Now, I have been given this integral. And need to approximate it. My first idea was to use a Taylor series, but this series explodes, as x reaches infinity.
Does anyone know how to approximate improper integrals, (and this one in particular)?
I know I can use contour-integration to evaluate it exact, but I want to estimate it. Someone mentioned something about a Taylor expansion at infinity, but alas I have not learned about this.
$$ \int_{0}^{\infty} \frac{\text{d} x}{1 + x^4} $$
On
Well, $1+x^4 > x^4$ for large $x$ so $$\int_a^{\infty}\frac{1}{1+x^4}dx \leq \int_a^{\infty}\frac{1}{x^4}dx =\frac{1}{3a^3}.$$ Now choose $a$ to be large enough to get this portion of the integral small (say less than $\varepsilon/2$). The remaining integral from $0$ to $a$ can be dealt with using standard numerical techniques.
On
Transform your integral to have bounded endpoints. Here is one possible way $$\int{dx\over 1 + x^4} = \int_0^{\pi/2}{\sec^2(x)\, dx\over 1 + \tan^4(x)} = \int_0^{\pi/2} {\cos^2(x)\, dx\over \cos^4(x) + \sin^4(x)}. $$ This integral has a bounded integrand on a bounded interval. There are a panoply of ways to do this; choosing the cleverest one is an art.

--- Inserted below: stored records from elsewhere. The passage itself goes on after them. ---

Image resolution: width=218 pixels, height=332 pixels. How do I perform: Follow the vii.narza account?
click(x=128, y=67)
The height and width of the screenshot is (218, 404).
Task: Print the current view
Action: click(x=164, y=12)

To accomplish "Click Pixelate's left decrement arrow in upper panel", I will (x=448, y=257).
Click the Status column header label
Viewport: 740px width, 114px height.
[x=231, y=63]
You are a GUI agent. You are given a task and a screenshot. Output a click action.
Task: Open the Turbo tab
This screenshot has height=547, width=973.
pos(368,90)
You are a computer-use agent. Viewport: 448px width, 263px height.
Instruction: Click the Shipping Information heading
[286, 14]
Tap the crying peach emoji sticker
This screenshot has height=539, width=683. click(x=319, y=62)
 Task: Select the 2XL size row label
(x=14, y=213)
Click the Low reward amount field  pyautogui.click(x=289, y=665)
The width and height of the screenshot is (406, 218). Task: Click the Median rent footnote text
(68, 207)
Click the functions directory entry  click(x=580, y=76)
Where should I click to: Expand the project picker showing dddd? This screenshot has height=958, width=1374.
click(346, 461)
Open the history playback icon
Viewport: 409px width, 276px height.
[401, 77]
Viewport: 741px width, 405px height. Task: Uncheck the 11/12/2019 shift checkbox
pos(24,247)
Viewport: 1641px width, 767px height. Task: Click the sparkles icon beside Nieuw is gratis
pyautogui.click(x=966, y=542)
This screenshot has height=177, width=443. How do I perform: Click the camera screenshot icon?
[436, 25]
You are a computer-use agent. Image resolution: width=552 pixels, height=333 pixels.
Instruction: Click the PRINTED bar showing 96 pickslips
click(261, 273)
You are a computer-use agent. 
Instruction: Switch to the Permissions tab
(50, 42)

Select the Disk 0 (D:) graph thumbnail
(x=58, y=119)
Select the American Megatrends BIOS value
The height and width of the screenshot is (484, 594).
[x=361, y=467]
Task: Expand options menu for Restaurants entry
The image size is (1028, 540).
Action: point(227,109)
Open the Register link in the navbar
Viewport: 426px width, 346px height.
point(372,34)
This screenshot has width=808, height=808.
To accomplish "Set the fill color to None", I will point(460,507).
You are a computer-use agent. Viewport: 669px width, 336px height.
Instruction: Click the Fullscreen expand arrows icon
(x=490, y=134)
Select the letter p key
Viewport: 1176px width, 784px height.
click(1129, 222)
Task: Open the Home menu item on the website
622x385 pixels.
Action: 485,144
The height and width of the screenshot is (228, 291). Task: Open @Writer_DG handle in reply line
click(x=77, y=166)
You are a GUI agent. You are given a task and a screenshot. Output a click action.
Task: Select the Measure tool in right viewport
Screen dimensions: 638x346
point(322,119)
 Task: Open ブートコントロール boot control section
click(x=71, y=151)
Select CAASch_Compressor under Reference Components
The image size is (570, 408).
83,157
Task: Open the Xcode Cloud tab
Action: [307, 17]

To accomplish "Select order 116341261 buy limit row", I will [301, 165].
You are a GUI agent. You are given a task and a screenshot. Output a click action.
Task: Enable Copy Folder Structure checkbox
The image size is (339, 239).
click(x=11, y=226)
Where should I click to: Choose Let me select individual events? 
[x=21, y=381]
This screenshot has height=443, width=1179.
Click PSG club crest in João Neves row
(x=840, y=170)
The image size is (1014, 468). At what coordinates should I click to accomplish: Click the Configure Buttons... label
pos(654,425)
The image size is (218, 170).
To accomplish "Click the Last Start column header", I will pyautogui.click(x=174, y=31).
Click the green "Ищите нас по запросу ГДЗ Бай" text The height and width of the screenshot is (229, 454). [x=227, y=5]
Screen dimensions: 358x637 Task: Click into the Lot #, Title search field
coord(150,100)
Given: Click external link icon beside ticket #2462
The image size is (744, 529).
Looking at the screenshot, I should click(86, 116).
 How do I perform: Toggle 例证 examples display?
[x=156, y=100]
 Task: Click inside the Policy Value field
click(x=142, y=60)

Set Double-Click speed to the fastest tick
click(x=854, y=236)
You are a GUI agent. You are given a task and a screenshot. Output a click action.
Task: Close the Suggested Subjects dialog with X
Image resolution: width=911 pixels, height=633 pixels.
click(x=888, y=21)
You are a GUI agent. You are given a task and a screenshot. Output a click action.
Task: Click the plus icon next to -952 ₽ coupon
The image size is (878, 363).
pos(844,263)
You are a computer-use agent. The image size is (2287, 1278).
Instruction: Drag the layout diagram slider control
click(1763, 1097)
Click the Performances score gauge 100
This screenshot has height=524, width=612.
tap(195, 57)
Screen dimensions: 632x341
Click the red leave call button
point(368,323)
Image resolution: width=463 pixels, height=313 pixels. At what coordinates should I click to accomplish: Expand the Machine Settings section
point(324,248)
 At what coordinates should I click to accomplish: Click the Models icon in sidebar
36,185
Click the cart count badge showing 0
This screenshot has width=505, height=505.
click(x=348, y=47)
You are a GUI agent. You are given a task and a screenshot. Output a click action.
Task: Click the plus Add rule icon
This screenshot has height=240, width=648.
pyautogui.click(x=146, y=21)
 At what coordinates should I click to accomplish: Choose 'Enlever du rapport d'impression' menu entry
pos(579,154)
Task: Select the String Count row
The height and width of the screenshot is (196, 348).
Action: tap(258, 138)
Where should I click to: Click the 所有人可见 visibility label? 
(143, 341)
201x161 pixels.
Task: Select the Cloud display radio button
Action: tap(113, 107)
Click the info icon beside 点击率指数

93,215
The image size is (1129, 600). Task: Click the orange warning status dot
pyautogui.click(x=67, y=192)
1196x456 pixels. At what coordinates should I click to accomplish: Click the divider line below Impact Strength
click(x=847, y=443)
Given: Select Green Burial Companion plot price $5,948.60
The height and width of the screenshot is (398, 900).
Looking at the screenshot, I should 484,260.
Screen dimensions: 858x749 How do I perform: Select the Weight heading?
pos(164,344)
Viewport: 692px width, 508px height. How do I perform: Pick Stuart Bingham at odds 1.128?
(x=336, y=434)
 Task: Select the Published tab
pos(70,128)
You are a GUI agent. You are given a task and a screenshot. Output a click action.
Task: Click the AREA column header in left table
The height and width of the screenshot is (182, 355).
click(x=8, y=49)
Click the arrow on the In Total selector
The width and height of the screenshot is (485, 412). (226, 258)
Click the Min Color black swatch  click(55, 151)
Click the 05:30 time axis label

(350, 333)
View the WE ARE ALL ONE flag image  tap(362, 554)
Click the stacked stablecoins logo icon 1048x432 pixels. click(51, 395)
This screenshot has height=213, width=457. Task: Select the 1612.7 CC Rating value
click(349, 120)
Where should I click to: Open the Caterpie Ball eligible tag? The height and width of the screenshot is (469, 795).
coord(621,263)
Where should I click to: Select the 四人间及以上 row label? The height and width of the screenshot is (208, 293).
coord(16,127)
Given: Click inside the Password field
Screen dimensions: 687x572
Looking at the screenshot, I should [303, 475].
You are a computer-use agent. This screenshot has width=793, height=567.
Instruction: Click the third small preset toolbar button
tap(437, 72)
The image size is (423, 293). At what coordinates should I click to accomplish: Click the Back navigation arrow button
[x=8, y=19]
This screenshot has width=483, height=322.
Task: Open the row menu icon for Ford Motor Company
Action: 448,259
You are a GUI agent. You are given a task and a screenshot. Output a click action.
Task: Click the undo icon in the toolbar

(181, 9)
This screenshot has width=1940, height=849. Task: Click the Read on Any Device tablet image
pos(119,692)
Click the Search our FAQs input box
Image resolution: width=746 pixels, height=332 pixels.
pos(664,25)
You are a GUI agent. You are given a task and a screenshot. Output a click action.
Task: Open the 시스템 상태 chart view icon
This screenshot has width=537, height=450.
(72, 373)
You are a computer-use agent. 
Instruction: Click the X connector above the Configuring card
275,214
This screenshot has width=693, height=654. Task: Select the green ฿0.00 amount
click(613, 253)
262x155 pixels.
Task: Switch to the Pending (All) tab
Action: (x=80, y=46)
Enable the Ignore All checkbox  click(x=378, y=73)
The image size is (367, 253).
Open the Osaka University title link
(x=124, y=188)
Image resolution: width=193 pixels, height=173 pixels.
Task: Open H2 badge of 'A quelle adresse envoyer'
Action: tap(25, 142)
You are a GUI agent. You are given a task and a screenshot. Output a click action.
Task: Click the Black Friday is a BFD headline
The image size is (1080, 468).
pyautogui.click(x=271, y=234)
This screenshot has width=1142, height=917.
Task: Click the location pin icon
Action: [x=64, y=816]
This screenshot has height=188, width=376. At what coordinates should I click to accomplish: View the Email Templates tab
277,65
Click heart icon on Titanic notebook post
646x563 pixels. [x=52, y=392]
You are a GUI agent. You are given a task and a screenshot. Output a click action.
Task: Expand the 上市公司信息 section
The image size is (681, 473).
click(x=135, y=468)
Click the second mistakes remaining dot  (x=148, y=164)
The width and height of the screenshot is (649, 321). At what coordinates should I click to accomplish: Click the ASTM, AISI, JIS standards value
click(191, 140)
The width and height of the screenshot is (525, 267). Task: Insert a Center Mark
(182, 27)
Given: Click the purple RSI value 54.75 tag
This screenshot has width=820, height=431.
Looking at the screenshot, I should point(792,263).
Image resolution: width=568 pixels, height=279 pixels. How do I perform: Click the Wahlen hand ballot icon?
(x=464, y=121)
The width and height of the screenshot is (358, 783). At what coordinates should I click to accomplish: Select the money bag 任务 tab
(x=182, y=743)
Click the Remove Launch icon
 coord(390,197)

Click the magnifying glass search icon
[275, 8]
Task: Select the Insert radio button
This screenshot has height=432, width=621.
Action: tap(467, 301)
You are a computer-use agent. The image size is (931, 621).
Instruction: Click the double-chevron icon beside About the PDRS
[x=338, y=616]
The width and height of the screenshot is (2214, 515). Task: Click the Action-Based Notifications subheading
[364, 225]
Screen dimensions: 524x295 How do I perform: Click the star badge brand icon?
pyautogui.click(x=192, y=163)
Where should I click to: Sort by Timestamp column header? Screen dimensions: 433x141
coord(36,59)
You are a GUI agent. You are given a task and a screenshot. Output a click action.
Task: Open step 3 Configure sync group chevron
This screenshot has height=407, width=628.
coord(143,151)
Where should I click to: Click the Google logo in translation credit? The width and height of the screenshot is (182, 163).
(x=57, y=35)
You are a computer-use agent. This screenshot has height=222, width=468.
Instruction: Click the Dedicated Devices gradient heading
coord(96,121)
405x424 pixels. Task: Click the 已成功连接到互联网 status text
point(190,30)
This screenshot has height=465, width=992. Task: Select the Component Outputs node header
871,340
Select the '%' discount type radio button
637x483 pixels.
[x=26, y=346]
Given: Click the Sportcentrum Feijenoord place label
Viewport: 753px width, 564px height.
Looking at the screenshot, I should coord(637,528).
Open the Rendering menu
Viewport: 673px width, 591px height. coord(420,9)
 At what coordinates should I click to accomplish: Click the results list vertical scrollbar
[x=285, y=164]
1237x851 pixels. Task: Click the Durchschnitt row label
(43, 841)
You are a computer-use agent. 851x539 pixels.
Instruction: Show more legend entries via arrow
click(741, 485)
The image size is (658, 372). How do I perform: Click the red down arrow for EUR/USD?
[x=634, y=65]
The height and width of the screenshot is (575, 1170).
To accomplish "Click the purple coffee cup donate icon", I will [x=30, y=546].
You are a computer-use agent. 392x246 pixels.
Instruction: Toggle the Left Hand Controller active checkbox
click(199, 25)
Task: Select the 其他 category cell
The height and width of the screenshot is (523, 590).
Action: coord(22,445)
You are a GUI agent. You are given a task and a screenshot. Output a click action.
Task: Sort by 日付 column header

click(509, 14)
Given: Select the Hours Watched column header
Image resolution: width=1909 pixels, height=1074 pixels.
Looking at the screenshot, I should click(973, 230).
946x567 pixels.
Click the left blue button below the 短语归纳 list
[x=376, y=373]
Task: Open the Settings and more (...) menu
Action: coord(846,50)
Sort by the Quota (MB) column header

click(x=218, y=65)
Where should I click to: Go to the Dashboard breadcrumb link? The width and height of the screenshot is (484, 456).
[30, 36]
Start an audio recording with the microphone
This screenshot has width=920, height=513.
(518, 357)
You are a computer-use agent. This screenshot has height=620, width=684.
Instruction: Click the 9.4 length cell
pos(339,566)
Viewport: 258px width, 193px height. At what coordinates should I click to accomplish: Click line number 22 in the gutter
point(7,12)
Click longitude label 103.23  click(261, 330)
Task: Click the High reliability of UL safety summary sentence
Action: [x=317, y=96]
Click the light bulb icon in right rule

One way is to split integration range at $x=1$ and use geometric series approximation: $$\begin{eqnarray} \int_0^\infty \frac{\mathrm{d} x}{1+x^4} &=& \int_0^1 \frac{\mathrm{d} x}{1+x^4} +\int_1^\infty \frac{\mathrm{d} x}{1+x^4} \stackrel{x -> 1/x \text{ in second}}{=} \\ &=& \int_0^1 \frac{\mathrm{d} x}{1+x^4} +\int_0^1 \frac{x^2 \mathrm{d} x}{1+x^4} = \int_0^1 \frac{1+x^2}{1+x^4}\mathrm{d} x \\ &=& \int_0^1 \left( 1+ x^2-x^4 - x^6+x^8 + \cdots\right) \mathrm{d}x \\ &=& 1 + \frac{1}{3}-\frac{1}{5} - \frac{1}{7} + \frac{1}{9} + \cdots = \frac{347}{315} + \cdots \end{eqnarray} $$ Now $347/315$ is approximately $1.10159$, while the exact answer is $\frac{\pi}{2\sqrt{2}} \approx 1.11072$.